On Thursday, ahead of the moment that the QAnon movement believes former President Donald Trump will seize power and be reinstalled as the 19th "real" president, Newsweek documented the most prominent cases of the conspiracy theory group's predictions failing to materialize.
"Among some of the thousands of posts from Q, who claimed to have high-level security clearance within the U.S. government, are those stating there will be a large number of suicides from high-profile Trump critics in February 2018, as well as claims that the U.S. would drop a 'Mother of All Bombs' on North Korea," reported Ewan Palmer. "There have also repeated claims of mass arrests in connection to a secret network of satanic pedophiles, including leading Democratic figures."
Some of the other prominent failed predictions include: that Hillary Clinton would be arrested; that there would be a wave of mass arrests and executions of Trump's enemies known as "The Storm"; and that John F. Kennedy Jr. never really died and would come out of hiding to help Trump win re-election.

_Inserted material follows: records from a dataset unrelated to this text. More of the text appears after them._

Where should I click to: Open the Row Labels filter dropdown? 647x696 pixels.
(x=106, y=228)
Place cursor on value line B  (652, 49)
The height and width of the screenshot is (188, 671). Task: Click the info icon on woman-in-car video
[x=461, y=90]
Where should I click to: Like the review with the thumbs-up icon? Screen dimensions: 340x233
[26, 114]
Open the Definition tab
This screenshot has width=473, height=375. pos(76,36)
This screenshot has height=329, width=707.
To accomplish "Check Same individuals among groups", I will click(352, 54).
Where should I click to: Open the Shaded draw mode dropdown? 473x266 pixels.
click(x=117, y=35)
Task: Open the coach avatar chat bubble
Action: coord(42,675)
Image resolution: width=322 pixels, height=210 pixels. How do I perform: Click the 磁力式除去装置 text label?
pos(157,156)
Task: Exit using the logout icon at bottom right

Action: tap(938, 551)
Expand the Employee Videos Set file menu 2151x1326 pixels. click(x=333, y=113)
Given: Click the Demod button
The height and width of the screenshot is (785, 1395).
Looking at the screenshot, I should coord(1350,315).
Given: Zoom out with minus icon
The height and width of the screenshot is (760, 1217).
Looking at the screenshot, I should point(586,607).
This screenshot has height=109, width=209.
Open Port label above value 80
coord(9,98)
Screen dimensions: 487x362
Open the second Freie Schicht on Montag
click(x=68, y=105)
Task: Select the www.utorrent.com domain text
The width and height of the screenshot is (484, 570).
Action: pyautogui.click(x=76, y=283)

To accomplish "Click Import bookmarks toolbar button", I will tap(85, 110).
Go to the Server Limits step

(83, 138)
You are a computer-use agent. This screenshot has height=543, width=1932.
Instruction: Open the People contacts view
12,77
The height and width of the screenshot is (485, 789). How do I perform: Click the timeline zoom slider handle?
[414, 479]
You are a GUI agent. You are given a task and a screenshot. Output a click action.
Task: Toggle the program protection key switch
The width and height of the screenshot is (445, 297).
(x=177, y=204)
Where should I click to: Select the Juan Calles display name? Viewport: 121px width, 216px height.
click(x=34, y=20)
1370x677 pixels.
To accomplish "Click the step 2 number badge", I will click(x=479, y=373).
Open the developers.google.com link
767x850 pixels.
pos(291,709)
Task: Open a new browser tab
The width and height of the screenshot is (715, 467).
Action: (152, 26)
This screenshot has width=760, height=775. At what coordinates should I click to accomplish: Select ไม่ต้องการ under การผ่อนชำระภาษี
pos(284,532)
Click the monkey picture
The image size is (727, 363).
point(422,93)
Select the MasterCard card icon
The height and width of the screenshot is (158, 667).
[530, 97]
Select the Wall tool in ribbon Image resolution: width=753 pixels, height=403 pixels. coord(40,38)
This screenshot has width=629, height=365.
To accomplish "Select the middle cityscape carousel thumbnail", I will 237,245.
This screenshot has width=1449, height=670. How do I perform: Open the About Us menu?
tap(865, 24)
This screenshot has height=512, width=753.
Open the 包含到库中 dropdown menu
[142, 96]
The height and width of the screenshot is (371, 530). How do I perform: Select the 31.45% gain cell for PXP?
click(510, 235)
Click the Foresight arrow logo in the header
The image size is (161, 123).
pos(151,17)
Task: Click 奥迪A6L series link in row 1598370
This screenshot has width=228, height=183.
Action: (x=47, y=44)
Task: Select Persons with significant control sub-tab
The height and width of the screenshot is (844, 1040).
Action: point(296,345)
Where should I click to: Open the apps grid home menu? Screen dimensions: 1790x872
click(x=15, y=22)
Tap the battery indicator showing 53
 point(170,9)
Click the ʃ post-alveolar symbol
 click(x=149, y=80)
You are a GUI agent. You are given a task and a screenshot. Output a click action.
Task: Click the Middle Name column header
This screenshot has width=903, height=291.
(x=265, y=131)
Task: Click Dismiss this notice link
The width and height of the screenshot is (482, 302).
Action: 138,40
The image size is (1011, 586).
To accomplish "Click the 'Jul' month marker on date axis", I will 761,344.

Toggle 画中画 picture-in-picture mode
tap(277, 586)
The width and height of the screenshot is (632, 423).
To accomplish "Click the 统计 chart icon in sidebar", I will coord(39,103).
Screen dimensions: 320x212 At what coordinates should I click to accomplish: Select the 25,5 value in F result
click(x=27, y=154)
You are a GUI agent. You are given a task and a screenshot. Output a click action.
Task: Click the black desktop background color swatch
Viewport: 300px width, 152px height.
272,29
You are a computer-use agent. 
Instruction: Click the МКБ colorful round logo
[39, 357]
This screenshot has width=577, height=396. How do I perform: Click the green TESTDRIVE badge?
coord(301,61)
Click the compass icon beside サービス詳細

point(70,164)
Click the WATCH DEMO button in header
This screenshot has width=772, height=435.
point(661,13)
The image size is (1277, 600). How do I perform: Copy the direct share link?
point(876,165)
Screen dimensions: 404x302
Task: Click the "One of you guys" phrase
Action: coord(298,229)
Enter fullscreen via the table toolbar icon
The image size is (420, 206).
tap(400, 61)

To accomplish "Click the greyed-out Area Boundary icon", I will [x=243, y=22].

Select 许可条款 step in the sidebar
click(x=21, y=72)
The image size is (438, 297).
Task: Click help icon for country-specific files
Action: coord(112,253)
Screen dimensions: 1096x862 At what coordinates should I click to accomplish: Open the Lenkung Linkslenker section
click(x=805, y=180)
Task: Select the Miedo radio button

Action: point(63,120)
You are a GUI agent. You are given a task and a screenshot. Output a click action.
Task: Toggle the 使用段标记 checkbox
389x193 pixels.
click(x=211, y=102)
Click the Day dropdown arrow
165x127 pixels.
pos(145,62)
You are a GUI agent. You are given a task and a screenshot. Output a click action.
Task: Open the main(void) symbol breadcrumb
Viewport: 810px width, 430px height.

The basic premise of QAnon is that Trump was secretly working to defeat a shadowy group of child-trafficking, cannibalistic Satanists who control the United States — a belief that recycles a number of longtime "Sovereign Citizen" and anti-Semitic tropes. It identified as a potential source of violence and domestic terrorism by the FBI.
With Trump out of power, the movement is slowly eroding, and some of its former believers are questioning the whole thing.